Exercise objective —
Repeat the lease ordinance passage below word for word, starting at the words "The District’s consent" and stopping after "Titan’s ownership interests.".

Passage for review —
★ ★ ★ ★ ★

The proposed ordinance would grant the Second Amended and Restated Lease to CMSD, which includes a $30,000 one-time contribution to support the District’s maintenance efforts at Parque Del Sol within four months of the Second Amended and Restated Lease’s effective date and an initial 30% increase in flat rent paid to the District from $1,419,240 per year to $1,845,012 per year, a net increase of approximately $425,772 per year. The flat rent would be increased 6% annually commencing July 1, 2024 and every July 1st thereafter for the remainder of the lease.  Additionally, CMSD would provide a one-time rent payment of $250,000 to be paid upon execution of the Second Amended and Restated Lease, which is in addition to the flat monthly rent specified above.

 

The District’s consent to the Transfer also entitles the District, per the terms of the current Lease, to receive a predetermined participation fee payment of $400,000, to be paid immediately upon consummation of the consummation of transfer of Titan’s ownership interests.

★ ★ ★ ★ ★

Entries supplied —
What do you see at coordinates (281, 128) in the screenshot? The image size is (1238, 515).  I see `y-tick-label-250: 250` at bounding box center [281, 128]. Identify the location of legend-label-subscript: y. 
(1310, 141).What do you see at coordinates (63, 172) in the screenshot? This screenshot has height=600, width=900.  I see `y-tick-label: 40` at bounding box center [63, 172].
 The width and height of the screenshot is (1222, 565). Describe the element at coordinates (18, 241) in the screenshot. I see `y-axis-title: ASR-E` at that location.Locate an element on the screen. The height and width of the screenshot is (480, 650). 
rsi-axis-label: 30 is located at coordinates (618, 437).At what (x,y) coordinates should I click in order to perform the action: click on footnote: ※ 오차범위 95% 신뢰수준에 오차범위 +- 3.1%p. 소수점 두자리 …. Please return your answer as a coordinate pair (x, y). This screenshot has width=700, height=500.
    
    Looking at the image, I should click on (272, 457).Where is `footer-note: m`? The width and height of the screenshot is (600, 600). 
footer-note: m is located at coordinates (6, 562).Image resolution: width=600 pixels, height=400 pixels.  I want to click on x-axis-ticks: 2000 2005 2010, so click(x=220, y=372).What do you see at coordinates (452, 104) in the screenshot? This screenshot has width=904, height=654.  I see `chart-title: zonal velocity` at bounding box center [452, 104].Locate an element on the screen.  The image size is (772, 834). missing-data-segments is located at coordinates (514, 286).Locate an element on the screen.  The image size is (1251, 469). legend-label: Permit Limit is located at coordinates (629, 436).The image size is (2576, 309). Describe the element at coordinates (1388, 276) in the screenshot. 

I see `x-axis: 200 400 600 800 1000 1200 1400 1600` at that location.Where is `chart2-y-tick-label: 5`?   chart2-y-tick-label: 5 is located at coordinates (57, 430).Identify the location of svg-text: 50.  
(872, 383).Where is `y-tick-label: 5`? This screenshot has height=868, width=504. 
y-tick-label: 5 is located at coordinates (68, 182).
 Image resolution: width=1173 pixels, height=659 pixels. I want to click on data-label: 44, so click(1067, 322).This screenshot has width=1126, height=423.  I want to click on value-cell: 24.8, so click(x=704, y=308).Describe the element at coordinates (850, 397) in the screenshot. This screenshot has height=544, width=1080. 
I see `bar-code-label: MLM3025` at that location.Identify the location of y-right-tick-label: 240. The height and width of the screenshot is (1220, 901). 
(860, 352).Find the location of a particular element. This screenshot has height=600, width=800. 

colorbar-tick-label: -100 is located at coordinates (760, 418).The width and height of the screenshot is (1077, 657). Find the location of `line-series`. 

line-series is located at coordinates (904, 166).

★ ★ ★ ★ ★

Written solution —
The District’s consent to the Transfer also entitles the District, per the terms of the current Lease, to receive a predetermined participation fee payment of $400,000, to be paid immediately upon consummation of the consummation of transfer of Titan’s ownership interests.